(Saved entries)
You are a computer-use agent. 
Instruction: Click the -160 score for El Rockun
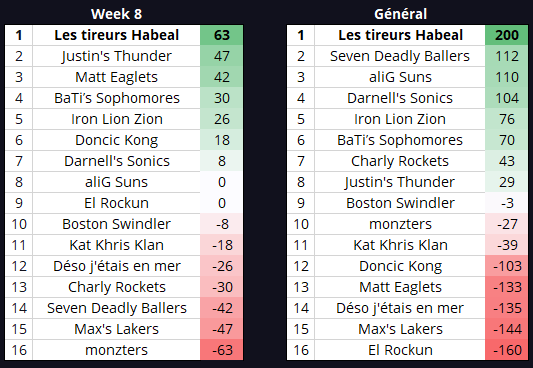(x=506, y=350)
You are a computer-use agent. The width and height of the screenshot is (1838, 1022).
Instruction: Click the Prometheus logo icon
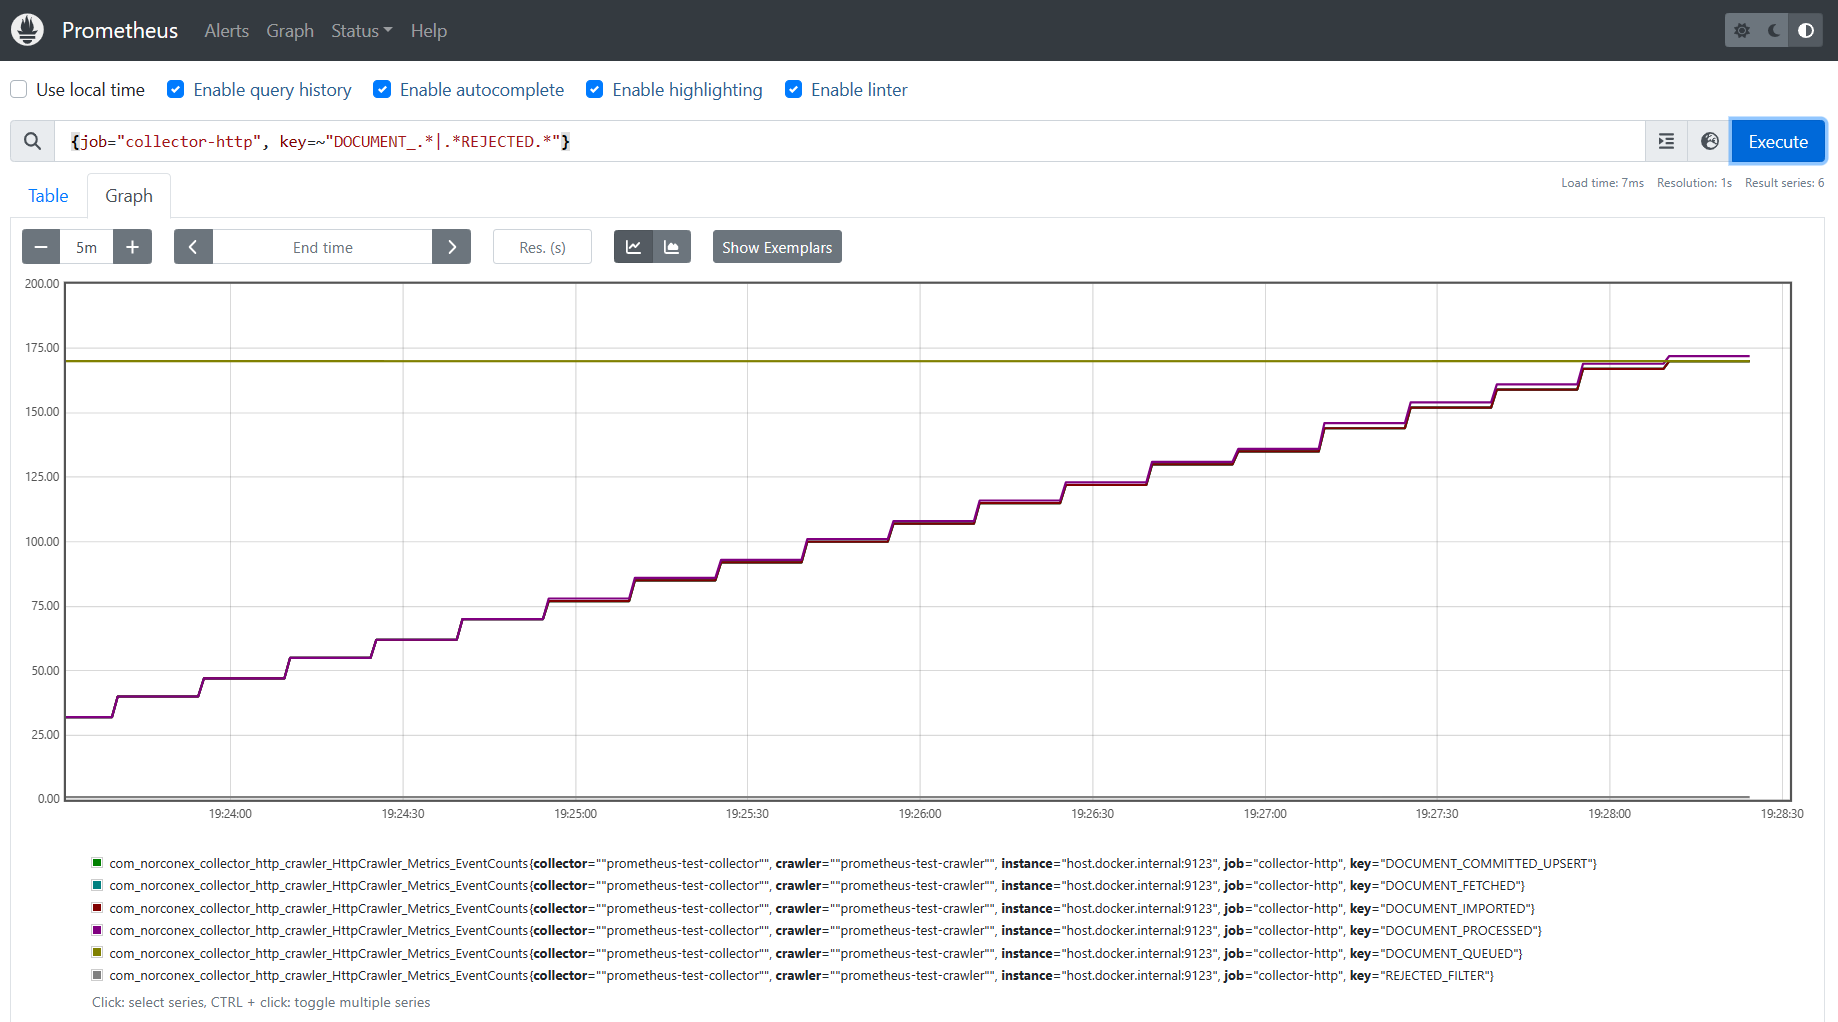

### REQUIRED WORK
Copy out every line of the saved entries above word for word, leaving out the pictures.

### FINAL ANSWER
You are a computer-use agent. 
Instruction: Click the -160 score for El Rockun
(x=506, y=350)
You are a computer-use agent. The width and height of the screenshot is (1838, 1022).
Instruction: Click the Prometheus logo icon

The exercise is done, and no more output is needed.